Mission: Essen, Germany

Date: 27/28 May 1943 (Thursday/Friday)

Unit: No. 158 RAF Squadron

Type: Halifax II

Serial: HR775

Code: NP-V

Base: Lissett, North Yorkshire.

Location:3 km. S of Raalte, Netherlands.

Pilot: F/Sgt. William Hubert Wyatt, R/99557 RCAF Age 21 Killed

Flt. Eng: Sgt. William John Erdbeer, 1037117 RAFVR Age 22 Killed

Nav: Sgt. John Leonard Atha, 1436421 RAFVR Age ? Killed

Bmr: Sgt. Reginald Arthur Tilbury, 1337416 RAFVR Age ? Killed

W.Op/AG: Sgt. George Henderson 1294468 RAFVR Age ? Killed

Air/Gnr: Sgt. Rene Real Mantha, R/151473 RCAF Age 19 Killed

Air/Gnr: Sgt.
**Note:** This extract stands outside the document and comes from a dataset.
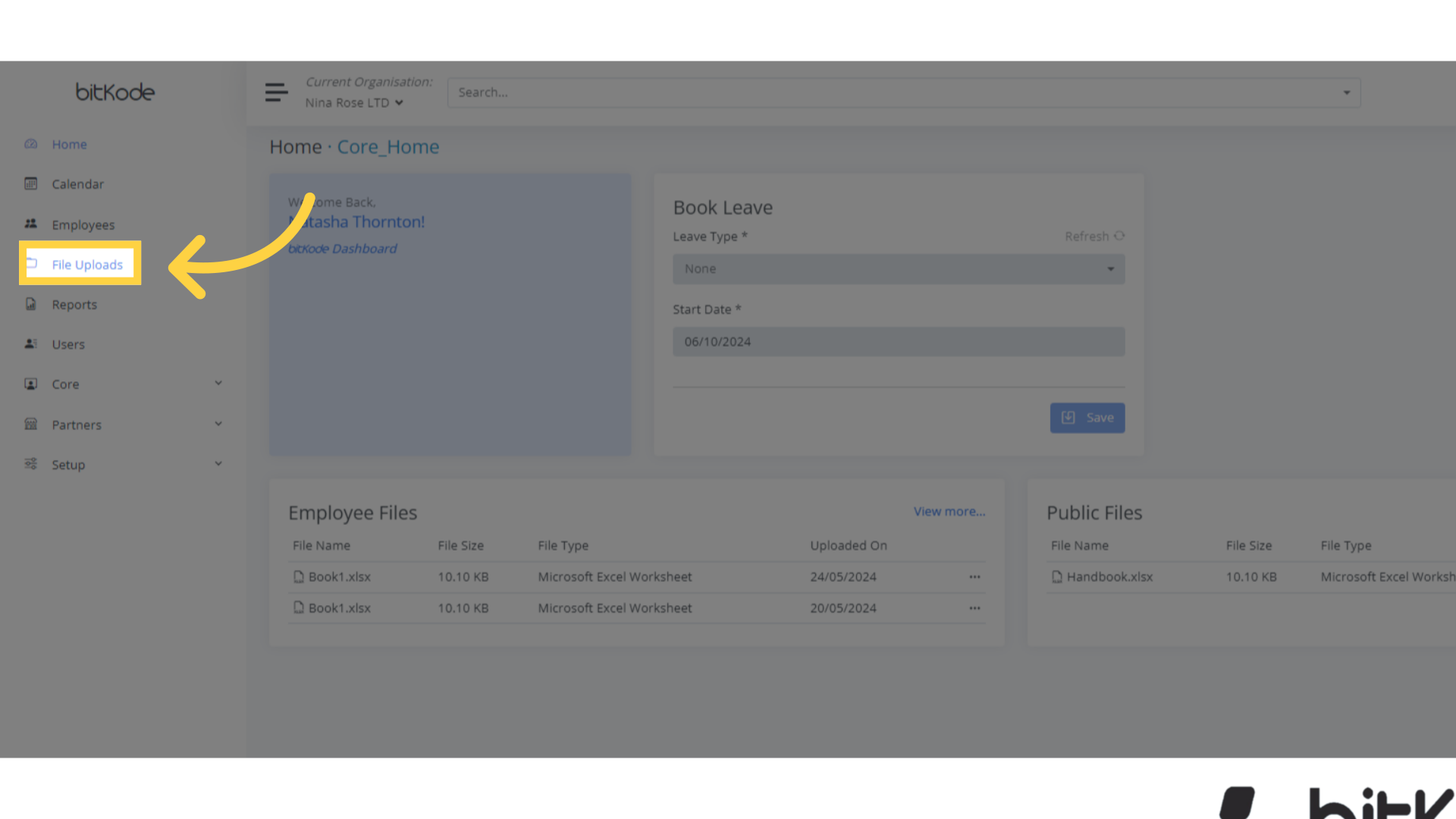Click the file icon next to Handbook.xlsx

pyautogui.click(x=1057, y=576)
John Simmons 1334759 RAFVR Age 21 Killed

REASON FOR LOSS

The Battle of the Ruhr began in March 1943 and lasted to July of that year. Essen was specifically named as a priority target for Bomber Command under the “Area Bombing Directive” issued by the British Air Mininistry in 1942 due to the huge Krupp steelworks and armament factories located there. In all Essen was attacked six times by heavy bombers together with a minor raid by two Mosquitoes over the five month period of the battle.
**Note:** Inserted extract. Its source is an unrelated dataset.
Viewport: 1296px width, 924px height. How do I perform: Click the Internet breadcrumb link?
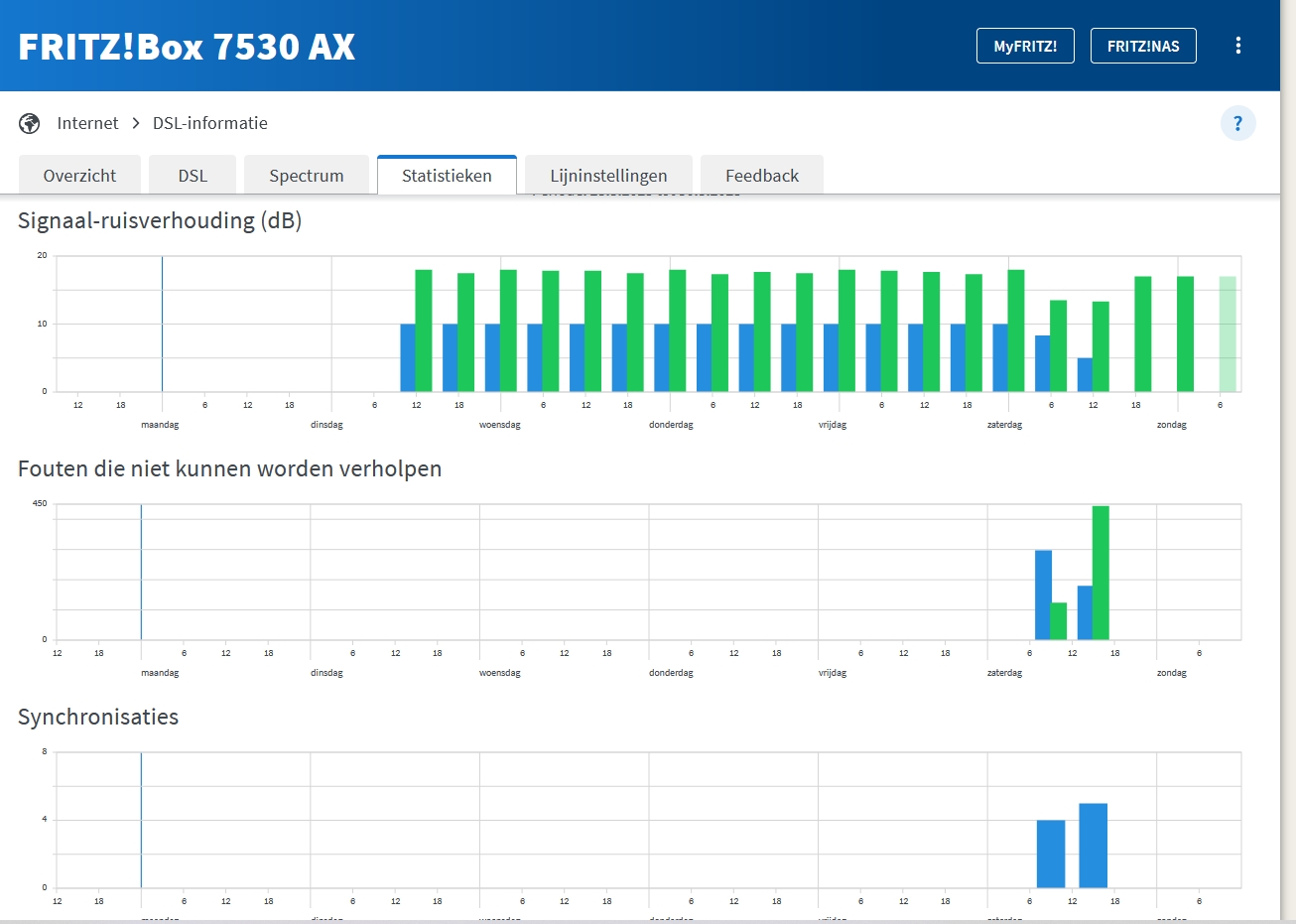click(x=87, y=123)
The raid on the night of 27/28 May 1943, by all accounts was not one of the most successful in terms of destruction of the manufacturing infrastructure. The target area was obscured by cloud and industrial haze such that the bombing was scattered over a wide area hitting other towns in the Ruhr valley. In Essen itself the damage was limited to the central and northern districts where 488 buildings were destroyed, killing 196 people and injuring another 547.

F/Sgt. Wyatt and crew took off at 22:53 hours as part of a force of 518 aircraft consisting of 274 Lancasters, 151 Halifaxes, 81 Wellingtons and 12 Mosquitoes.
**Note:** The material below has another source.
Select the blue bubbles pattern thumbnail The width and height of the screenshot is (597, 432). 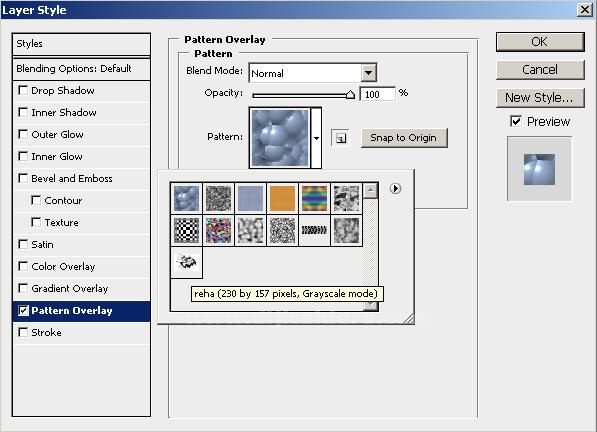(187, 198)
At 01:37 hours Wyatt’s Halifax was shot down by the Bf110 G-4 night fighter of Lt. Hans-Heinz Augenstein of 7./NJG1 at a height of 5200 meters for his fourth victory of the night. The bomber came down in the countryside between the villages of Okkenbroek and Nieuw Heeten, ENE of the city of Deventer in the Netherlands.

In total 23 aircraft did not return with the loss of 100 aircrew killed and a further 42 taken as PoW’s.

The Crew

F/Sgt. William Hubert Wyatt

William was 19 years and 7 weeks old when he attended his first interview at the RCAF London, Ontario, Recruiting Centre on 13 March, 1941 having just just completed a one year Special Business Course at H.B. Beal Secondary School. He attended Victoria Park Public School from 1927-1935 and upon graduation studed university courses at South Collegiate, London from 1935–1940. During his school years he was a very keen ice hockey and baseball player.

Upon completion of his medical examination he was categorized as A1B, fit for full flying duties (A1) and ground duties (B) with the notation “appears to be keen and fairly alert - good aircrew material.”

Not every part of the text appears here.